OK, so it is the "target to argument shifting" that is weird to
    you?  That when we declare a static pattern, there is a special
    first argument that is the target ?


The sementics implies an instanceof on something which is not not visible in the syntax. People, me including, will have hard time to debug that, why this pattern is not chosen, oh, it's because of the instanceof.

Maybe I'm thick, but I'm still not seeing what's bothering you here?  Can you write out an example, and point to where the gap is, and narrate your thought process while reading the code?


    Let's not allow ourselves to be distracted by input arguments
    yet.  (I understand this adds challenges but if we're having
    trouble getting a shared understanding the base case, let's not
    jump to the general case yet.)  So I will rewrite your example as:

        Object o = ...
        switch (o) {
            case Bar$$foo(var value) -> ...
        }

    There are a series of things going on here that the user must
    understand, in order to understand this code.

    1.  Overload resolution.  The pattern Bar$$foo(var value)
    corresponds to a pattern actually declared in some code
    somewhere.  The user has to be able to reason as to how this
    pattern maps to this declared member.  This is not all that
    different from methods; when we see `foo(x)` we have to figure out
    whether this is really `this.foo(x)` in the current class, a
    static foo(x), a static-imported method foo(x), etc.  I don't
    think it's any harder for patterns, just a little different.  The
    user should be able to navigate to / find the Javadoc for Bar$$foo.

    2.  When we look at the declaration for Bar$$foo, we're going to
    see that it takes one argument and has one binding.  We're going
    to have to understand that the switch target is magically piped
    into that argument.  (For dtor/instance patterns, the same is
    true, it is just magically piped to the receiver, which is an
    invisible first argument.)

    3.  If the target type of the pattern (the type of the target
    parameter) is not total on the static type of the target (Object),
    the compiler introduces a dynamic type test before invoking the
    pattern body, and if this type test fails, the match fails and we
    move on to the next case.

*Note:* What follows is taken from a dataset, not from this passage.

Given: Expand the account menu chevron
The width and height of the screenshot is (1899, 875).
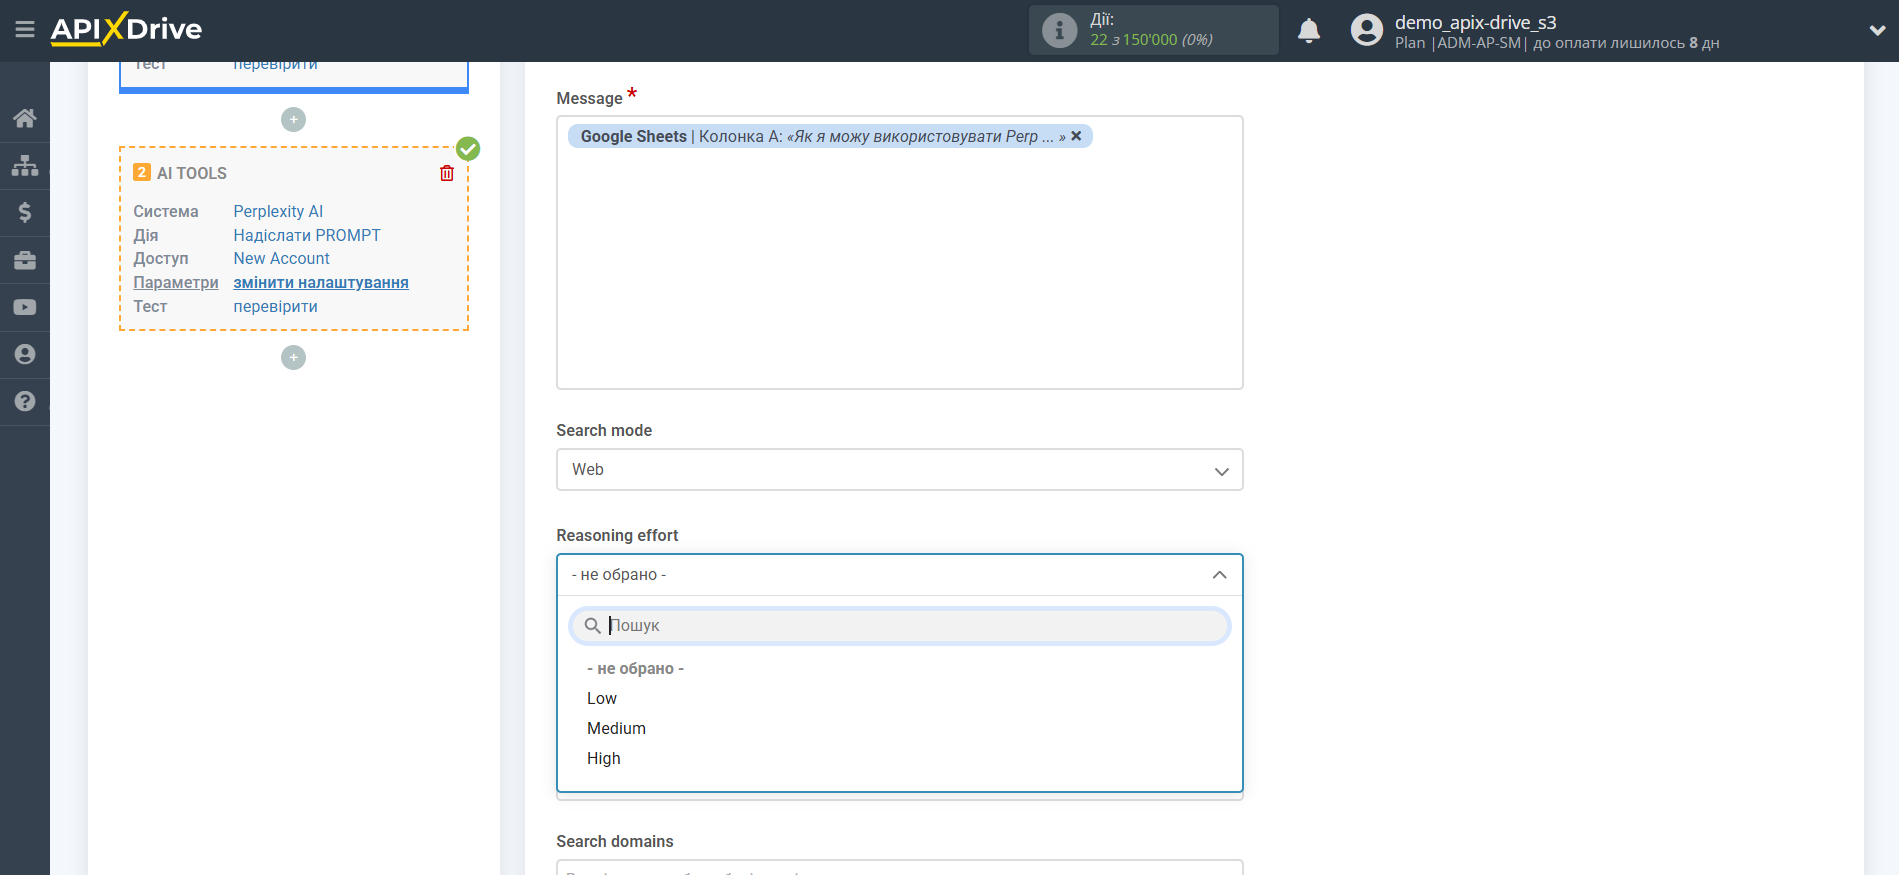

This is true for all kinds of patterns,
    not just static ones; the difference is how we determine the type
    of the target.

    Which of these seem problematic to you?  (Note that none of the
    above are specific to static patterns, but all are affected by
    static-ness vs instance-ness, in that we have a different way to
    declare and find the target type from a static pattern.)


        Here, I've no idea if foo takes a String, an Integer or
        whatever as first parameter, so i've no idea on which class
        the instanceof is done.


    It seems that it is #2 that is disturbing?  How is "look at the
    declaration or Javadoc of the pattern" (just like any other API
    point) not a good answer here?


Each step is reasonable but 2 + 3 is dangerous in the case the pattern references a static pattern doesn't take the current class as first parameter. Optional$$of() is ok given that it can be either an instance pattern or a static pattern but in both case, the type used by instanceof is visible.

OK, I think I finally get where you're hung up on static patterns. There are TWO types involved:

    class MumbleWidget {
        static<T>  ... pattern(T t) ... nonEmptyOptional(Optional<T> target) ...
    }

The types are MumbleWidget and Optional.  To find the pattern, the user says:

     case MumbleWidget.nonEmptyOptional(var x):

and your concern is that users will see "MumbleWidget.something" and say "Oh, this must be matching a MumbleWidget", and be confused that really it is matching an Optional?